Brotli compression is slow
Brotli is an extremely efficient compression format (alternative to gzip, zstd, etc.), with google/brotli being sort of its reference implementation. What always bugged me with Brotli is computation time, though. As a consequence of yielding such good compression results, Brotli-compressing a file is also an extremely slow process (orders of magnitude slower compared to gzip). That fact that the “official” brotli
command-line tool (written in C) is single-threaded doesn’t particularly help with this either.
Multi-threaded implementation
Recently came across this article on Dropbox’s tech blog (super interesting, btw.!), though, where they describe how they switched to Brotli for file downloads and uploads. In that context, they came up with their own Rust impementation of Brotli. What’s especially interesting about this is the fact that their library support multi-threaded compression. In my understanding, this was enabled by “simply” compressing individual chunks in parallel and then concatenating the binary output.

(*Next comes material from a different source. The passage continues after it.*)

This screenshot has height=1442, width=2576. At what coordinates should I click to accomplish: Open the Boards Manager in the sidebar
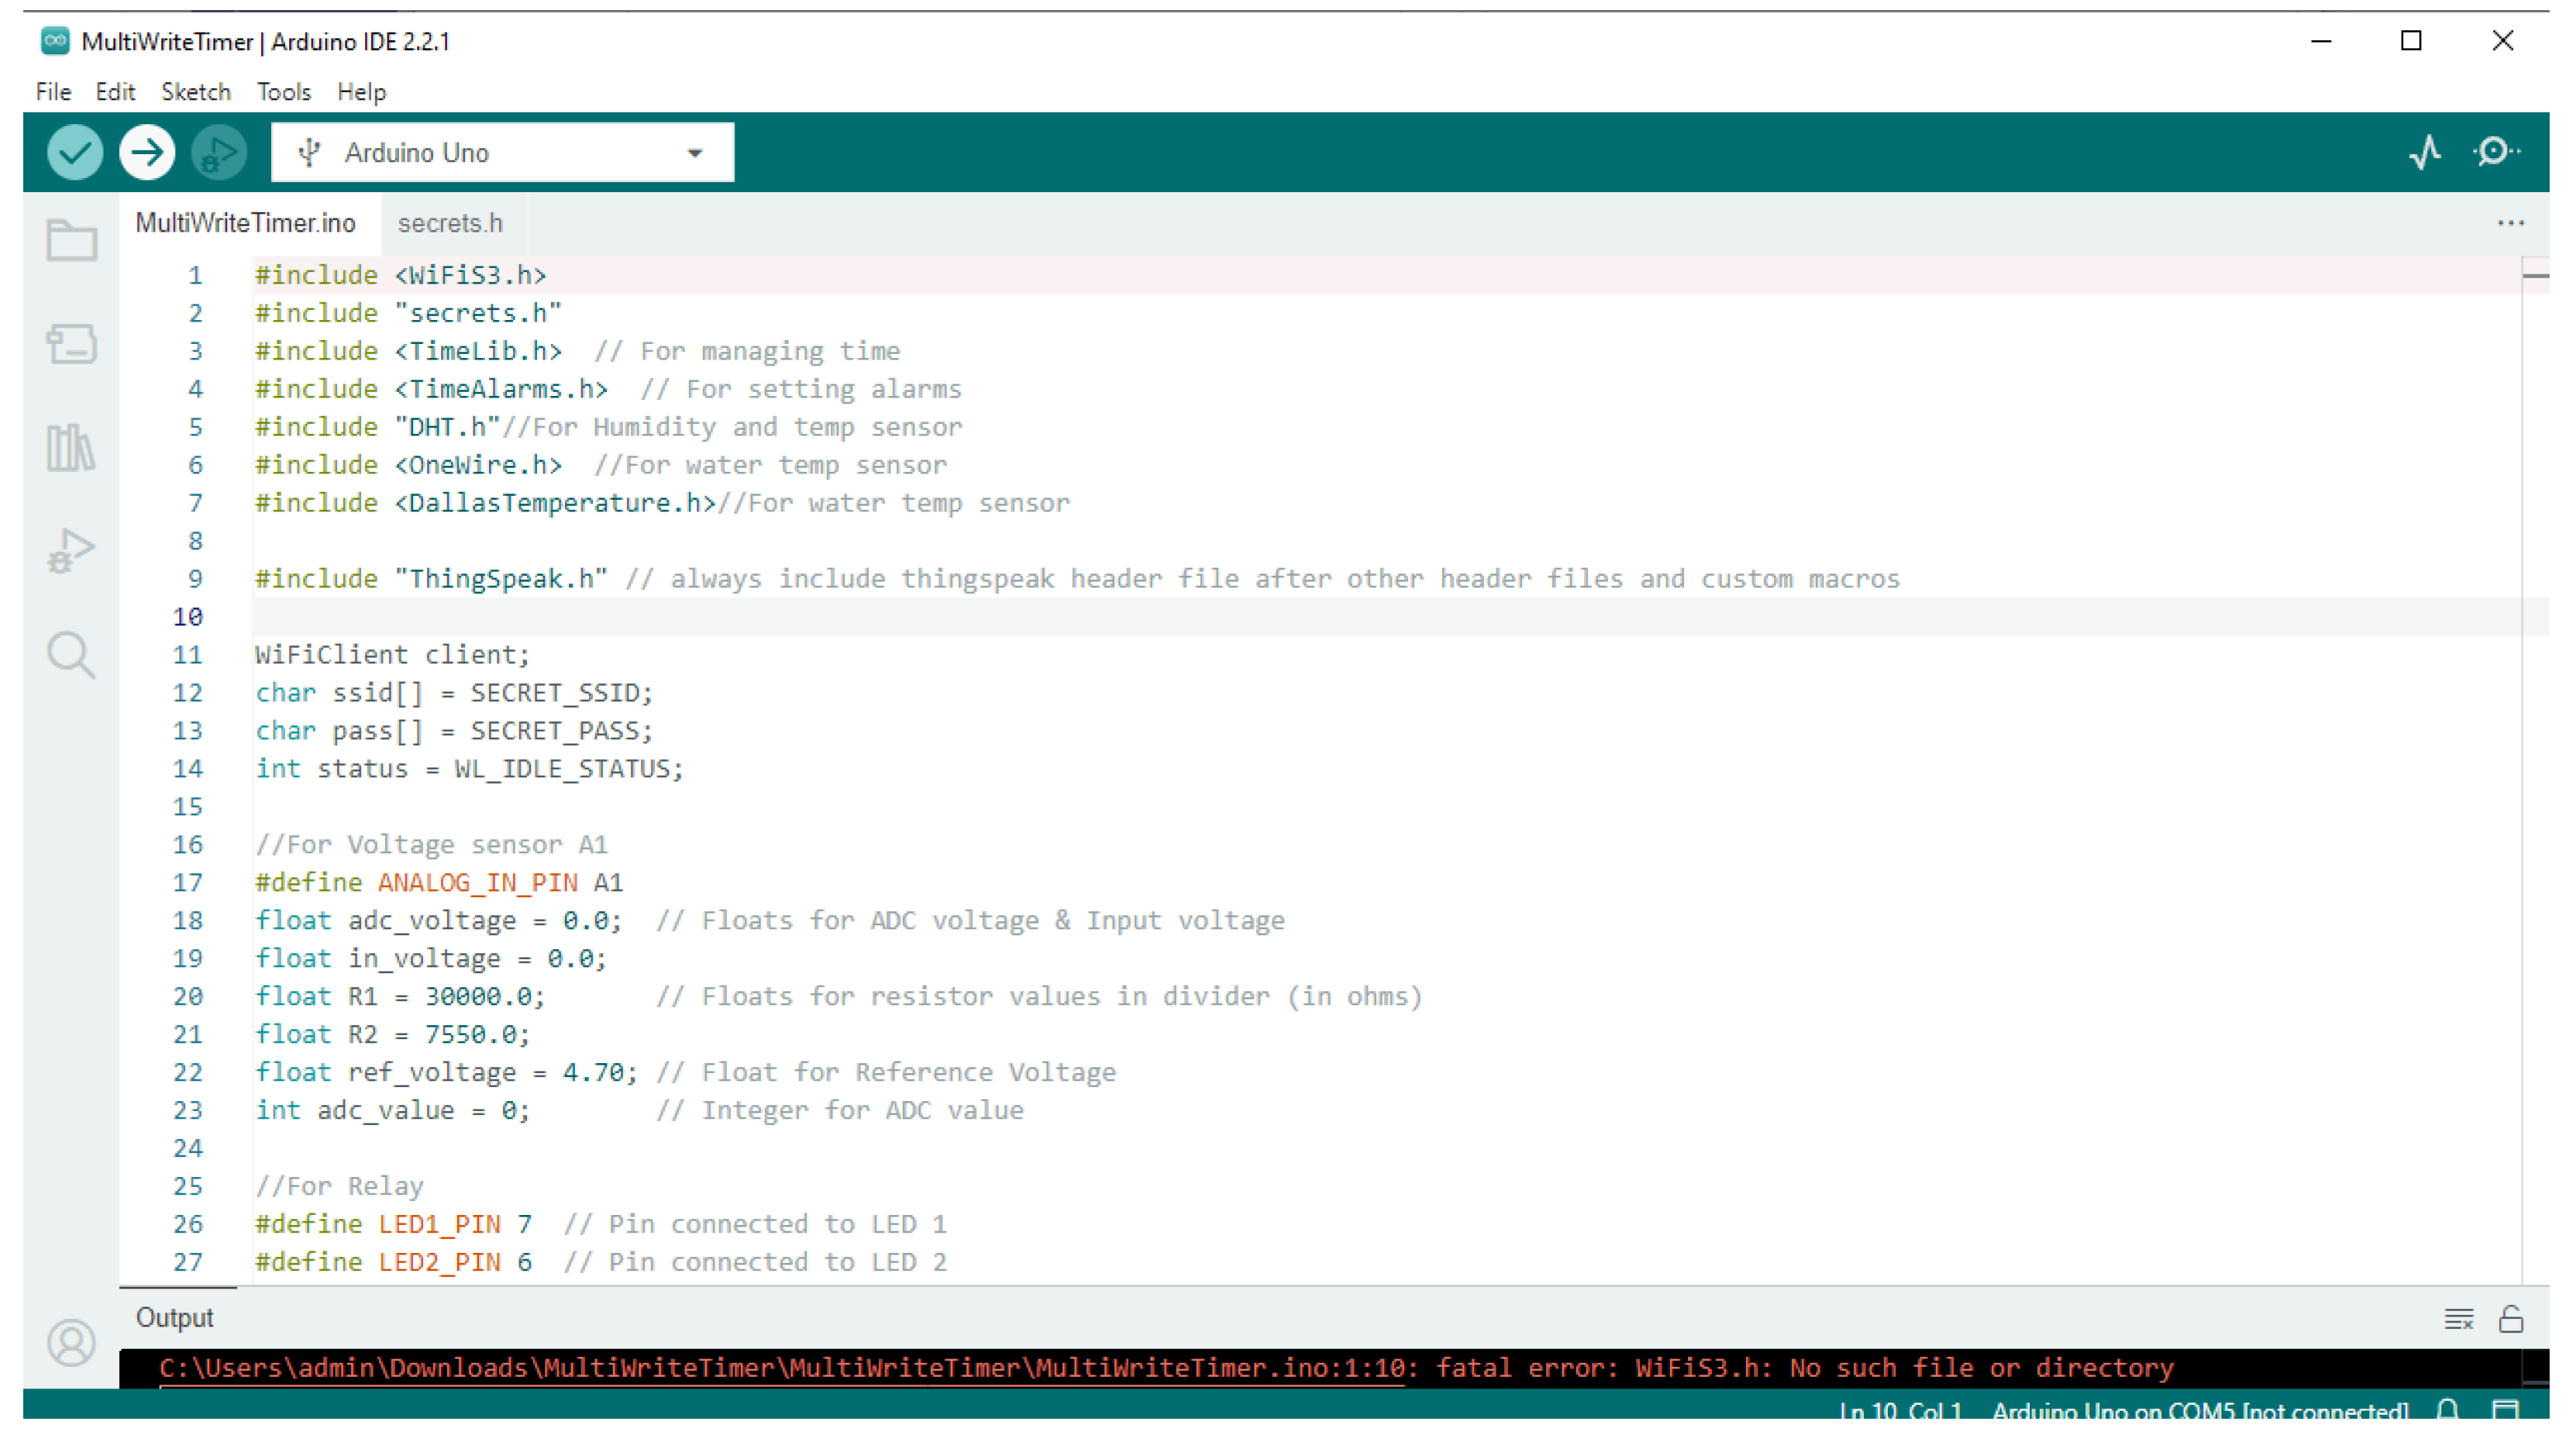(x=71, y=344)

Their tool is mainly a Rust library and comes with C bindings in addition. Enabled through those, they also provide Python- and Go bindings. What’s more, they release CLI executables in addition, however, apparently only for Windows (?). Perhaps it’s a drop-in replacement for Google’s brotli
command, but I didn’t get to try it, as I didn’t have easy access to a Windows machine at the time. Building the Rust project produces an executable, but (without having read through the code) it seems to be single-threaded, only.
Getting the Go version running
Instead, I dove a bit deeper into the code and realized their Go example is also a more or less ready-to-use, standalone program to perform multi-threaded (de-) compression (without a proper command-line interface, though). I had to apply a couple of changes to get it working. Specifically, I did:
- Fix the library dependency version
- Update the hard-coded, relative dependency path to my local home dir
- Make it use as many threads as available CPU cores by default
- Link the
brotli_ffi
library statically into the Go executable
You can find patch files for my changes below.
my-patch.go
1 | diff --git a/c/go/brotli/brotli.go b/c/go/brotli/brotli.go |
After applying these changes, building the executable was straightforward:
1 | make |
Eventually, I was able to Brotli-compress a file while utilizing 100 % of my CPU 🙌:
1 | cat random.txt | ./brotli-rust -w > random.txt.br |
Benchmark
I ran a few quick test to compare performance on a 128 MB high-entropy text file and these are the results (on a 12-core CPU):
1 | time brotli random.txt # 197.83 s |
In this case, the multi-threaded version is 26x faster than the original one. For comparison, I ran gzip as well (single- and multi-threaded, the latter using pigz
). However, the comparison is unfair, of course, as gzip compression rate is much worse on average.